Through Aunt Alicia, readers learn about the subtlety of racism and how “nothing changes if we don’t talk” (125). Sometimes we make racist comments, like expecting a Black person to know how to bake a sweet potato pie. While the intention is not to be racist or to hurt someone, Alicia explains how saying the wrong thing is “like the difference between stepping on someone’s foot by mistake and kicking them. Only one is mean, but they both hurt” (123). By talking about these differences, we can make progress. But not doing anything is a problem that won’t get better because nothing changes. According to Aunt Alicia, “Progress brings some dark times, but it’s still better than not growing at all” (124). Aunt Alicia also points out that everyone has a role to play, even the trickster chameleon.
When Jilly makes a sign for Emma’s name and shares it with Derek, he gets angry, explaining how she “can’t just go making up signs like that . . . because it’s rude” (164). Name signs come from Deaf people. That Jilly oversteps her bounds as a hearing person offends Derek, and Jilly discovers that what we say matters and that we can hurt people even when we don’t mean to. Jillian soon learns that it’s up to her, not Derek, to figure out how to do better next time.
Gino’s book gives readers hope that maybe through discourse and action society can change to a point where difference is no longer an issue. Gino writes, “But there’s a difference between uncomfortable and unsafe. And sometimes we white people need to make ourselves uncomfortable in order to help Black people feel safe” (129).

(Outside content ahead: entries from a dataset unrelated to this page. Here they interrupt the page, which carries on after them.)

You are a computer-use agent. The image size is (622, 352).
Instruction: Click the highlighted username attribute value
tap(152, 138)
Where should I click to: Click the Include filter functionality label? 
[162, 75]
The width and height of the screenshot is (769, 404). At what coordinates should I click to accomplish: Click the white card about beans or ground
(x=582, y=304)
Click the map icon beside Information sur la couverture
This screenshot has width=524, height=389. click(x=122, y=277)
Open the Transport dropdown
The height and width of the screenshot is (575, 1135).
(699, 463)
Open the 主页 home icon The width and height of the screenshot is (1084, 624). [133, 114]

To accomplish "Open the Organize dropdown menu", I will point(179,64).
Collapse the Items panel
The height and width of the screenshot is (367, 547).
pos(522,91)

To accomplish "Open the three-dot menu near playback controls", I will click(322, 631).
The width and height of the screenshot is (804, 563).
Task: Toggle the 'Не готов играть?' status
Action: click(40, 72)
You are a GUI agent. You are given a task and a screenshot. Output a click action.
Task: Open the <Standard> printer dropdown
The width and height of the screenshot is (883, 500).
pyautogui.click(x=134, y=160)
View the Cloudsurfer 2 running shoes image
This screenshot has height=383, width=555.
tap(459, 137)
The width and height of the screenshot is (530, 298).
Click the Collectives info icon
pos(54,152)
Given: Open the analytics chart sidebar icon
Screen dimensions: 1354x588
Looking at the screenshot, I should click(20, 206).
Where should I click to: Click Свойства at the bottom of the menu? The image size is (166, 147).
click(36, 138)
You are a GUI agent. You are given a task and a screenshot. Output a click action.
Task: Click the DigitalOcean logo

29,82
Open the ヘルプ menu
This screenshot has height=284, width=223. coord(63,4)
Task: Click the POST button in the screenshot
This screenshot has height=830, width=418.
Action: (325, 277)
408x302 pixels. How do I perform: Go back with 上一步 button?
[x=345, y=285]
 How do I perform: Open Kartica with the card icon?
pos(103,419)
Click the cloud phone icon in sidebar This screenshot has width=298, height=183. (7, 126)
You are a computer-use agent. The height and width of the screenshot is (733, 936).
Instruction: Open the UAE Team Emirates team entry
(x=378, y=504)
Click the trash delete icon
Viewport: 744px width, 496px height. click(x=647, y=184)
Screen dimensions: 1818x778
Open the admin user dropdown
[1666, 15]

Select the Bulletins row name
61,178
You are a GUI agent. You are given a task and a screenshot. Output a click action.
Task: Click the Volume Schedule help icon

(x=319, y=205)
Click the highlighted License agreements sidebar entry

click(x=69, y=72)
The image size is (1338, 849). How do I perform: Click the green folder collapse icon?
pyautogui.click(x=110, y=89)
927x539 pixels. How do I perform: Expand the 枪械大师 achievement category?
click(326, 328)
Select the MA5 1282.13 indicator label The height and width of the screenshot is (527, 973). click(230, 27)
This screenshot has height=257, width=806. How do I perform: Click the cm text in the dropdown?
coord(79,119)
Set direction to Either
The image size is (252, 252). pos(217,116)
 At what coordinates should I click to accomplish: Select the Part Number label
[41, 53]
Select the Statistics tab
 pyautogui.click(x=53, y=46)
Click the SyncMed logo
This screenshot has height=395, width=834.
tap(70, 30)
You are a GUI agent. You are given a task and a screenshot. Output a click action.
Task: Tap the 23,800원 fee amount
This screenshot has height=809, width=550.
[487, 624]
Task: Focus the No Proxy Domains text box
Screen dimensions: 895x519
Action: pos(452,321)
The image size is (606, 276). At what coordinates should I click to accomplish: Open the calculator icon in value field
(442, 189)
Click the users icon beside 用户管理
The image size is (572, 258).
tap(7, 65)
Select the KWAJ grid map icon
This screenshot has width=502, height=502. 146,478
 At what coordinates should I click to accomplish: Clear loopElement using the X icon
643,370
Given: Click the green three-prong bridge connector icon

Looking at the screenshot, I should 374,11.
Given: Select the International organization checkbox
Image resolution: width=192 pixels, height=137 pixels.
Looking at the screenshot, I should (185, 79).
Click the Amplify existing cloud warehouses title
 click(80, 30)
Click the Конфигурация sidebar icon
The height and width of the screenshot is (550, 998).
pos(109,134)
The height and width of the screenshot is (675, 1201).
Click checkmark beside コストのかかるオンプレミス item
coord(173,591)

Through the author’s characters, all readers should realize that often we need to help someone start a rough conversation, even if that person is an adult or our own parents. Racism is still around today—it’s in the police force and in our families, so it is up to each one of us to tackle the tough topics posed by contemporary issues—issues like privilege, power, police violence, and prejudice. As Aunt Alicia said, nothing changes if we don’t talk.
This is an important book for helping young readers to learn about microaggressions and how they accumulate to create deep wounds. It is also one with potential to support young white readers while they confront their privilege and share ideas for how to support the marginalized people in their lives.
We all benefit when we take the time to learn about one another. While using young adult literature as a catalyst for conversation isn’t a panacea, it does serve as a learning tool that encourages cultural border crossing, seeing from multiple perspectives, challenging dominant modes of knowing, and producing knowledge from facts. With such bridge-building, hopefully we can mitigate human cruelty and the tendency to hate, reject, or ignore what one doesn’t know or even try to understand. Because some things are invisible until they happen to us, we may be blind to ignorance and hate as diseases until we are victims or until a story opens our eyes.